Não foi provada que alguma ameaça tenha vindo de Michael Abram, mas foi Abram, um obcecado pelos Beatles de 33 anos de um subúrbio de Liverpool, que, na madrugada de 30 de dezembro de 1999, passou pelos alarmes e proteções de Friar Park e invadiu a casa de Harrison. George levou uma facada no peito antes que Olivia nocauteasse Abram com um abajur. Harrison recuperou-se, e Abram foi enviado para um hospital psiquiátrico.

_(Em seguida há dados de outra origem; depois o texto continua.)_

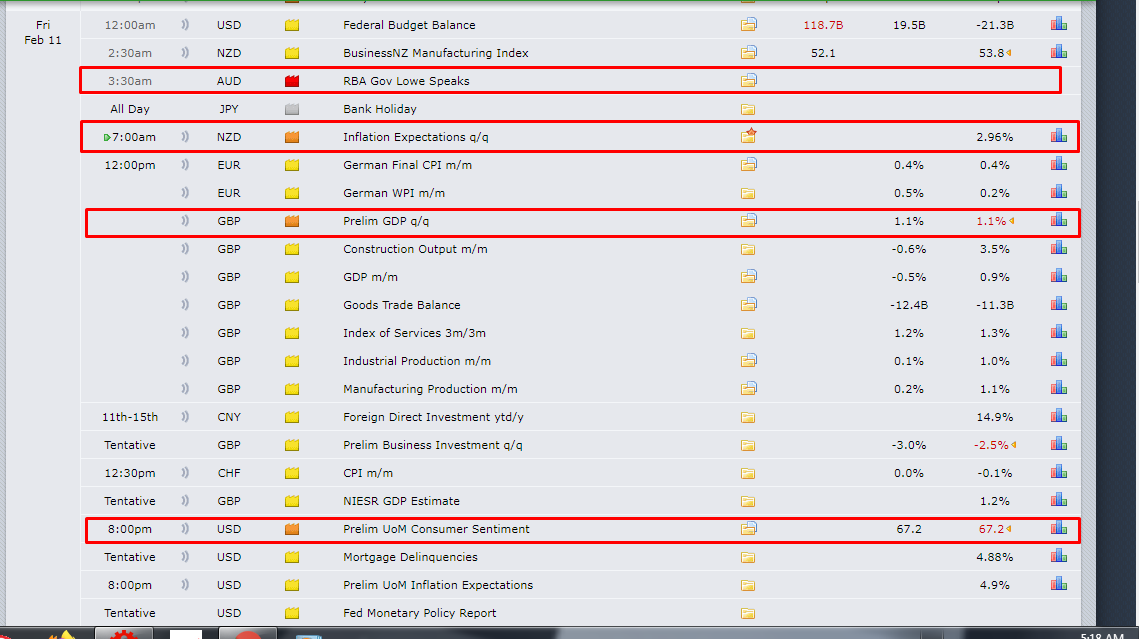Screen dimensions: 1139x639
Task: Click gray impact icon for Bank Holiday
Action: [x=292, y=109]
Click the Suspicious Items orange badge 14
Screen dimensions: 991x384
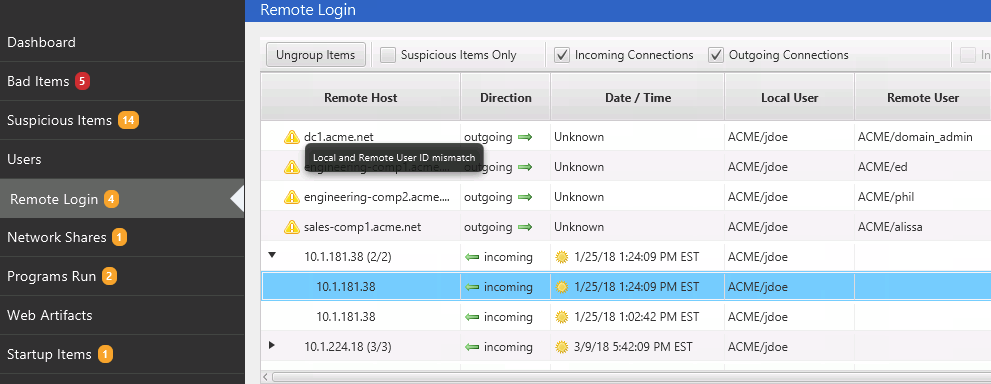tap(128, 120)
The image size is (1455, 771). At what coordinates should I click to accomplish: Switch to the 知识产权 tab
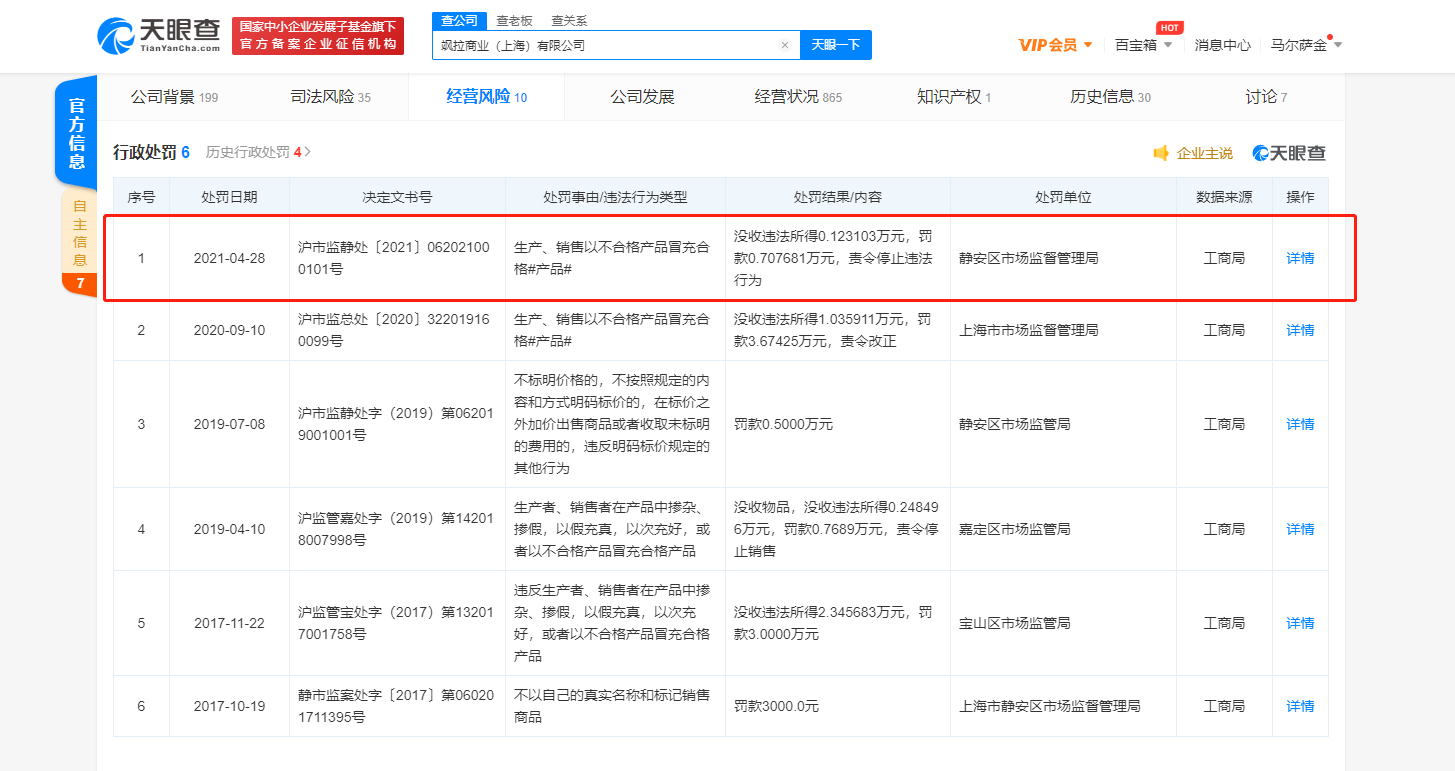953,97
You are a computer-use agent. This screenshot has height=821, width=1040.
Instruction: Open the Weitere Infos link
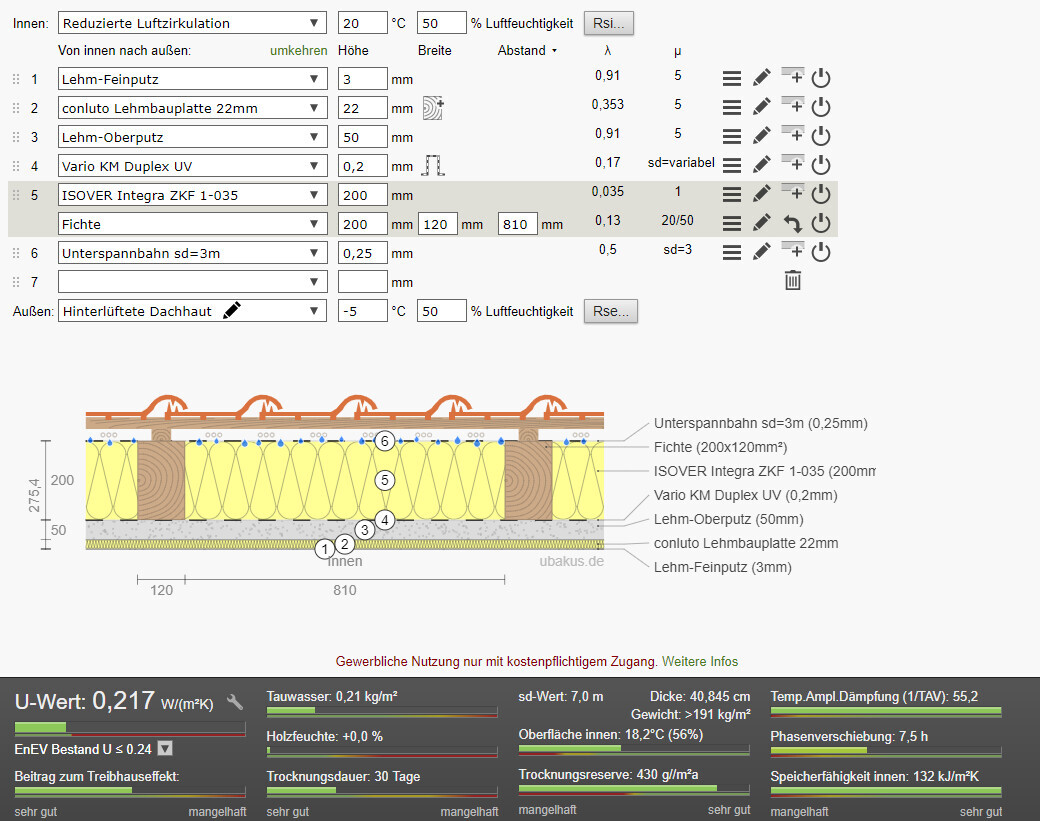click(700, 662)
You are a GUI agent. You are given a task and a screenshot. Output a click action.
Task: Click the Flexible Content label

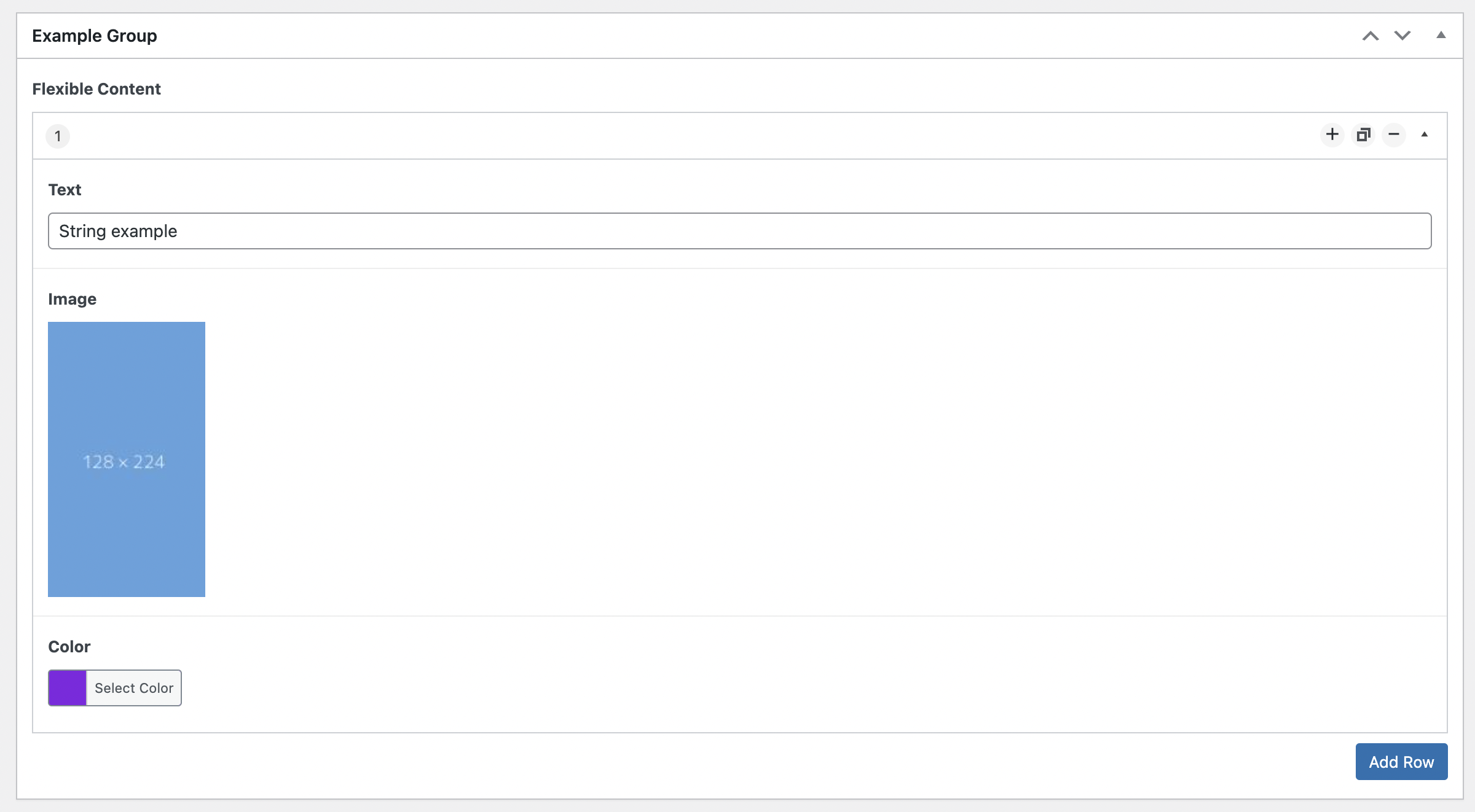point(96,89)
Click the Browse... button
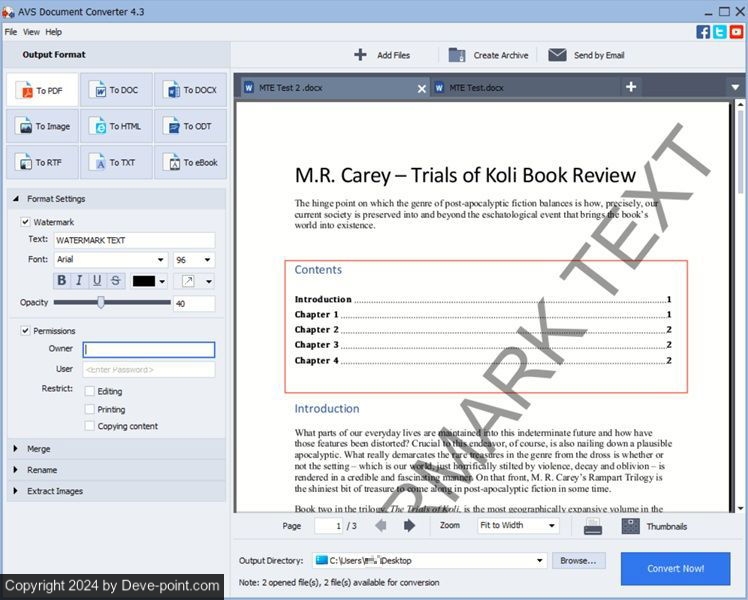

Apesar de Harrison ter conseguido sobreviver às pressões de ser um beatle e a um ataque de um maníaco, ele não conseguiu derrotar o câncer. Ele, entretanto, tornou a passagem para a morte mais fácil para si mesmo ao acreditar fervorosamente por tanto tempo em uma vida após esta. Sua amiga Mia Farrow disse na semana passada: “Uma das coisas mais inspiradoras foi sua busca durante toda a vida para conhecer o Deus dele. E se Deus existir, eu não tenho dúvida de que George terá um lugar perto dele”. Se ela estiver certa, Harrison está feliz. Ele pode ter tido medo de multidões de fãs, mas ele nunca teve medo de partir.